··· Texto em estudo ···

Um de meus pesadelos recorrentes envolve algo que talvez não exista de verdade, só simbolicamente: as esculturas de gelo. São as possíveis obras-primas condenadas a serem apreciadas por poucos e por pouco tempo, antes de degelarem e escorrerem rumo ao esquecimento. E, por esculturas de gelo, não se entendam apenas figuras recortadas a cinzel, mas toda espécie de arte efêmera —como a música popular. Quantos shows memoráveis nunca foram gravados? Terá havido registros de Carmen Miranda no Cassino da Urca, em 1938? De Dolores Duran no Beco das Garrafas, em 1957? De João Gilberto e João Donato, juntos, em 1963, na Itália?

···

Atividade 1 – Copie sem mudar nada o trecho do texto sobre as esculturas de gelo que vai de "Um de meus pesadelos" até "1963, na Itália?".
Atividade 2 – Dê sequência ao texto sobre as esculturas de gelo, começando logo depois da última frase dele.

··· Dados de origem ···

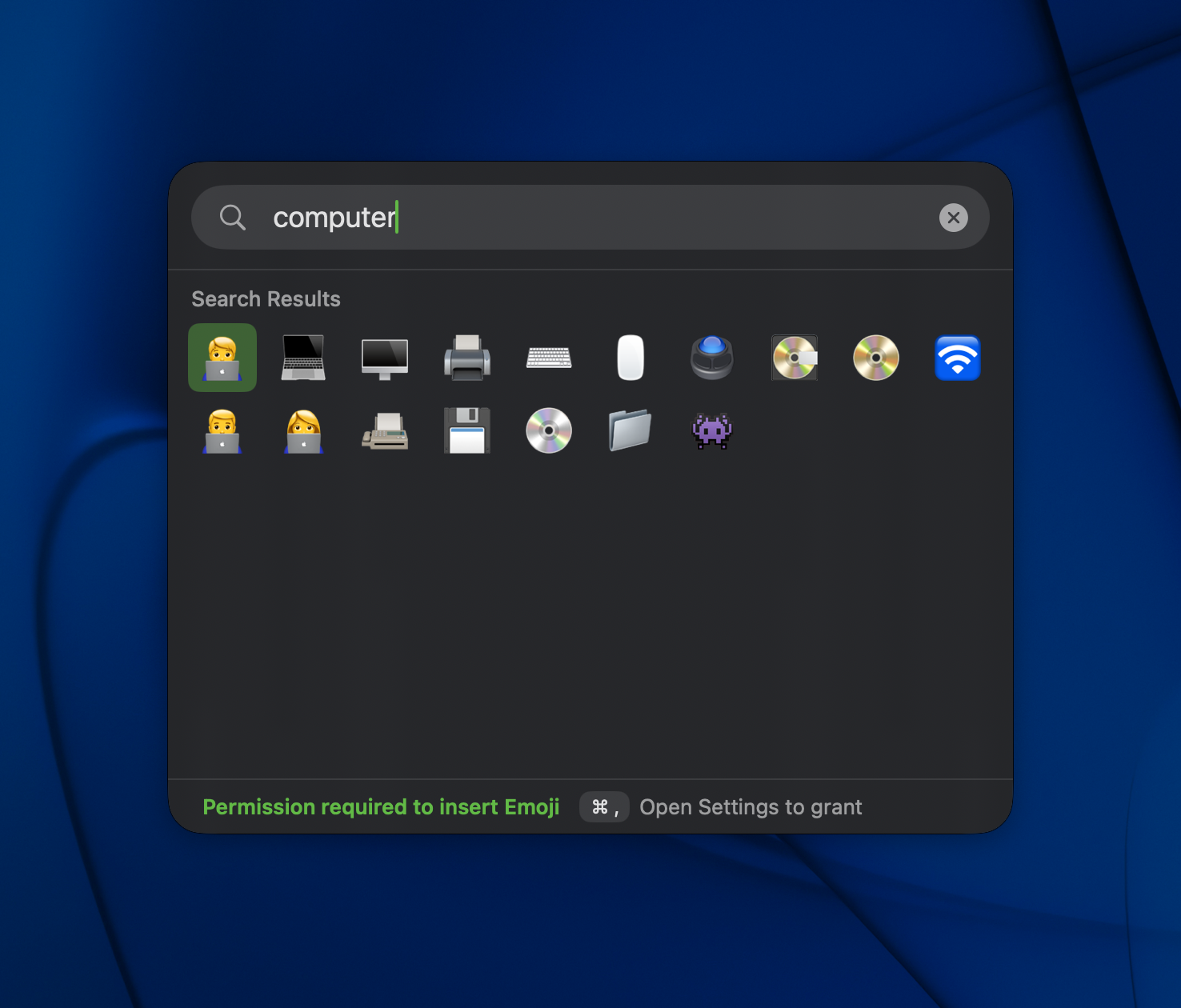Select the printer emoji
The height and width of the screenshot is (1008, 1181).
click(x=467, y=358)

···

Sua resposta 1 –
Um de meus pesadelos recorrentes envolve algo que talvez não exista de verdade, só simbolicamente: as esculturas de gelo. São as possíveis obras-primas condenadas a serem apreciadas por poucos e por pouco tempo, antes de degelarem e escorrerem rumo ao esquecimento. E, por esculturas de gelo, não se entendam apenas figuras recortadas a cinzel, mas toda espécie de arte efêmera —como a música popular. Quantos shows memoráveis nunca foram gravados? Terá havido registros de Carmen Miranda no Cassino da Urca, em 1938? De Dolores Duran no Beco das Garrafas, em 1957? De João Gilberto e João Donato, juntos, em 1963, na Itália?

Sua resposta 2 –
Em 1984, Nara Leão deu um show no Centro de Convivência Cultural de Campinas. Ela não sabia, mas algo letal já se formava silenciosamente em seu cérebro. Dois anos depois, no Japão com Roberto Menescal, viu-se ausente no meio de uma canção. Parou de cantar. Menescal, sem saber o que acontecia, cantou por ela. Um minuto depois, Nara voltou a si, sem saber que estavam no palco em Tóquio. De volta ao Rio e constatada a doença, não se abateu —com a ajuda de Menescal, continuou a cantar e gravar, até ser vencida de vez em 1989.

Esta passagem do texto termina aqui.